> _Task statement_: Copy the part of the entries that opens with the line containing "You are a GUI" and runs through the end of the entries, swapping "gray" for "black" and keeping all else unchanged. Leave the pictures out.

### Records to process ###

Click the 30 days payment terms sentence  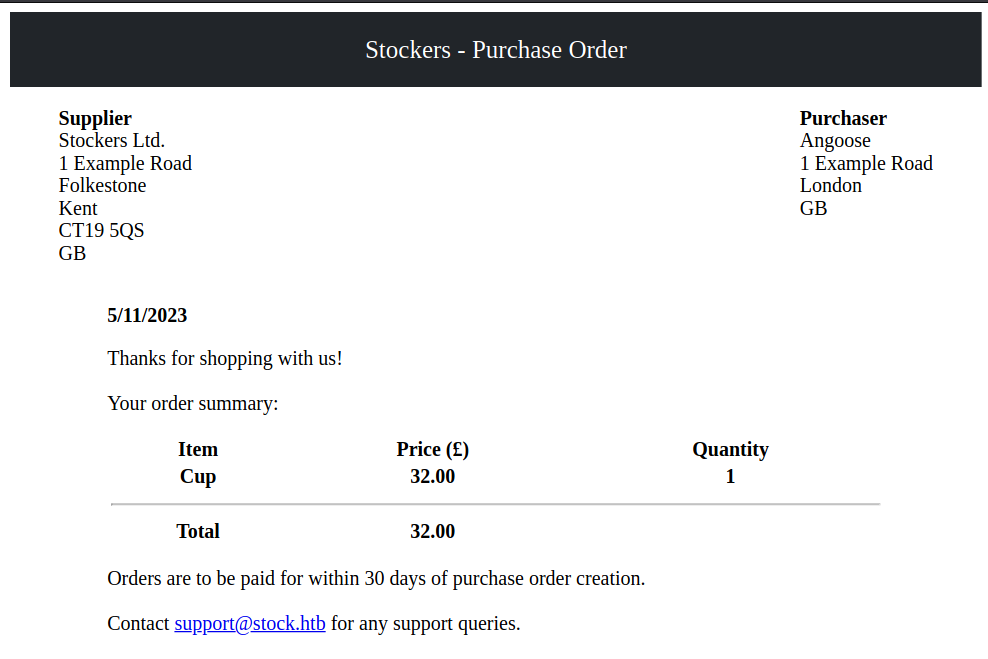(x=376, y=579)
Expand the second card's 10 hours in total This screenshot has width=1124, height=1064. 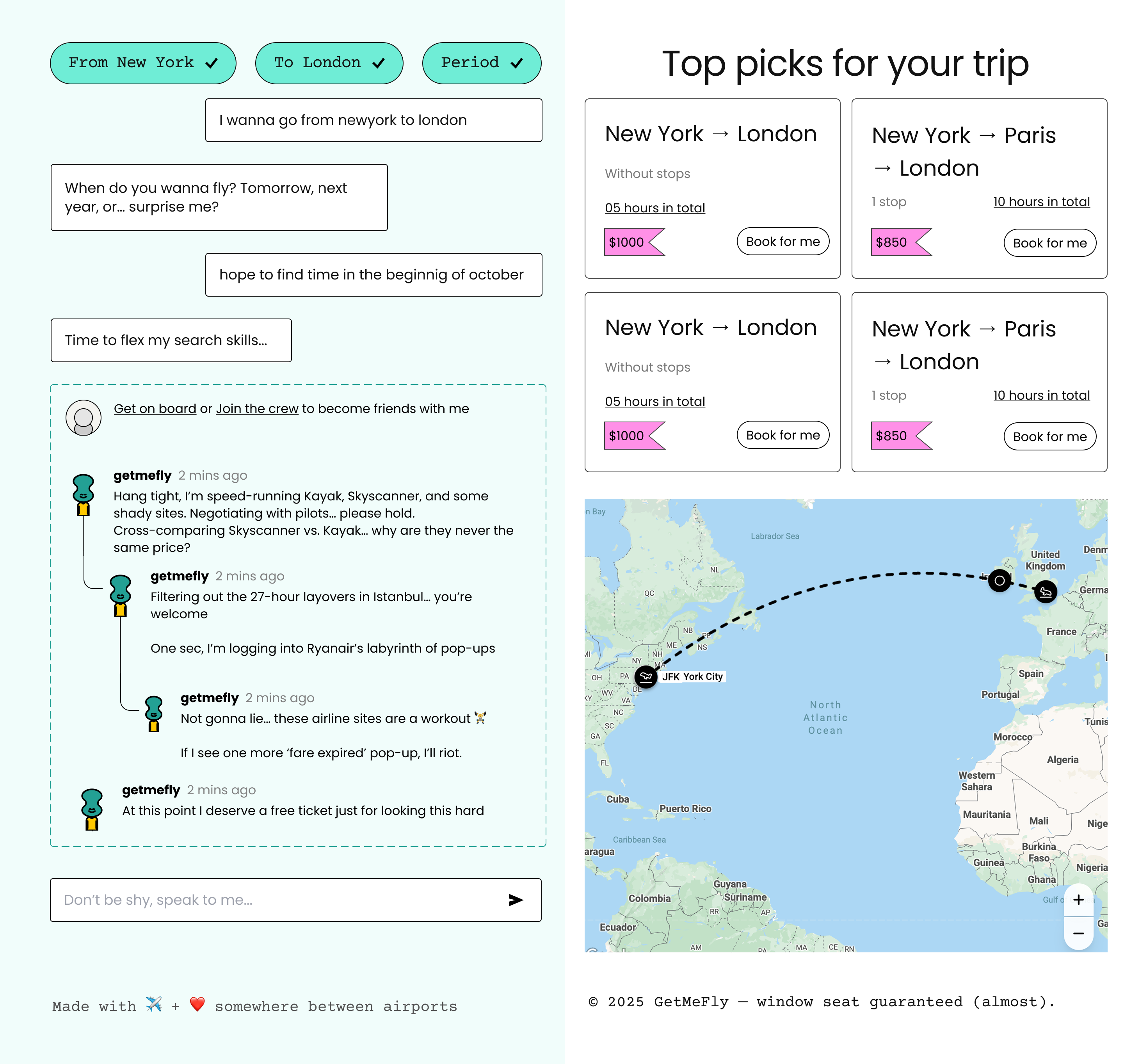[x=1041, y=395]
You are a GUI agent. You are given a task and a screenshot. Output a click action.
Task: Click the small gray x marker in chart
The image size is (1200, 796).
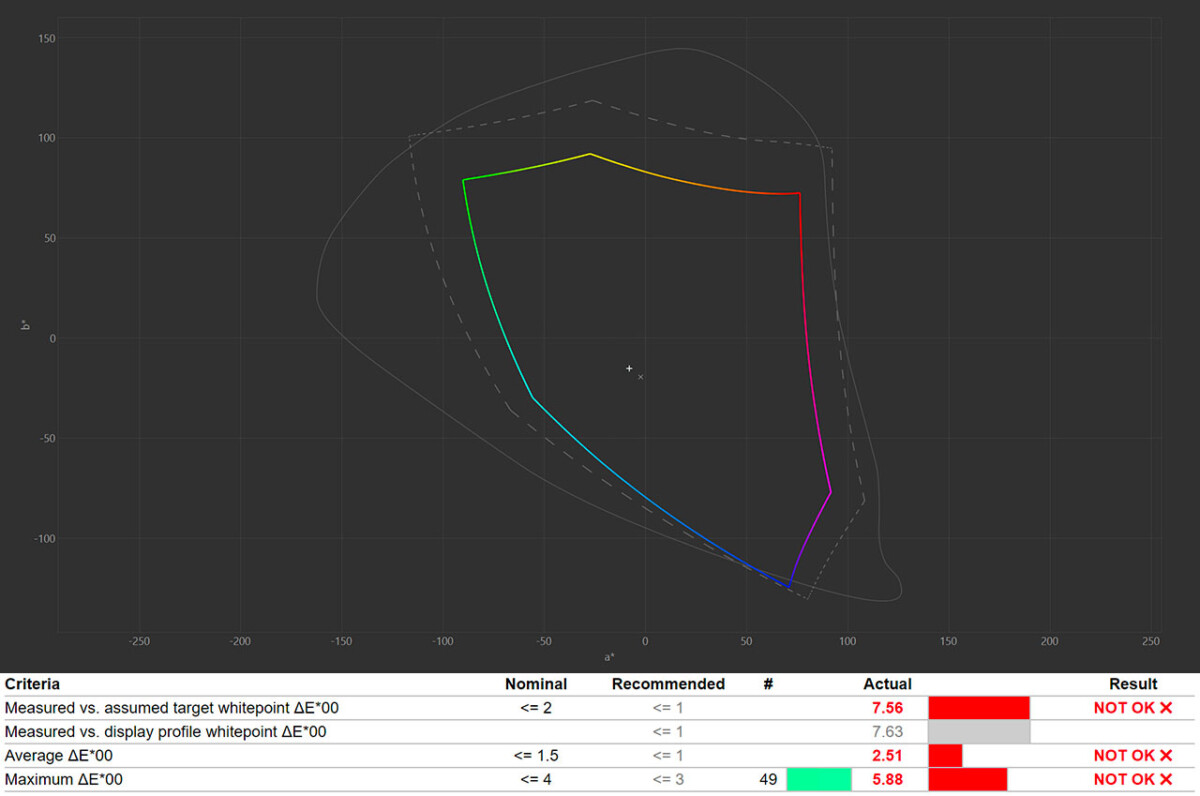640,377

###

> _The reply_:
You are a GUI agent. You are given a task and a screenshot. Output a click action.
Task: Click the small black x marker in chart
The image size is (1200, 796).
640,377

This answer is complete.